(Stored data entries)
━━━━
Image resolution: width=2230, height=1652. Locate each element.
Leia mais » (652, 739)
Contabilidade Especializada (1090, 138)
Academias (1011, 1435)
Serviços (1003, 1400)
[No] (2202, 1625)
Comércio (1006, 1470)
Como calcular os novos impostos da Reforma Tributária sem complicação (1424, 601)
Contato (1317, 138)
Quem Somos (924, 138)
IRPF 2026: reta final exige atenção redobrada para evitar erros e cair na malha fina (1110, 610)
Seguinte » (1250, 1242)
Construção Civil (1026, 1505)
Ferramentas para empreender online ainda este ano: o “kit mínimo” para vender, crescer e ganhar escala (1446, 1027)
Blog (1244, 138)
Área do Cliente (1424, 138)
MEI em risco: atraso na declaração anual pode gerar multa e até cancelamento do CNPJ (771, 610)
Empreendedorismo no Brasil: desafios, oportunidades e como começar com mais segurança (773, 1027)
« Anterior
━━━━
* TASK
Repeat every record exactly as written, please.

* ANSWER SECTION
Image resolution: width=2230, height=1652. Locate each element.
Leia mais » (652, 739)
Contabilidade Especializada (1090, 138)
Academias (1011, 1435)
Serviços (1003, 1400)
[No] (2202, 1625)
Comércio (1006, 1470)
Como calcular os novos impostos da Reforma Tributária sem complicação (1424, 601)
Contato (1317, 138)
Quem Somos (924, 138)
IRPF 2026: reta final exige atenção redobrada para evitar erros e cair na malha fina (1110, 610)
Seguinte » (1250, 1242)
Construção Civil (1026, 1505)
Ferramentas para empreender online ainda este ano: o “kit mínimo” para vender, crescer e ganhar escala (1446, 1027)
Blog (1244, 138)
Área do Cliente (1424, 138)
MEI em risco: atraso na declaração anual pode gerar multa e até cancelamento do CNPJ (771, 610)
Empreendedorismo no Brasil: desafios, oportunidades e como começar com mais segurança (773, 1027)
« Anterior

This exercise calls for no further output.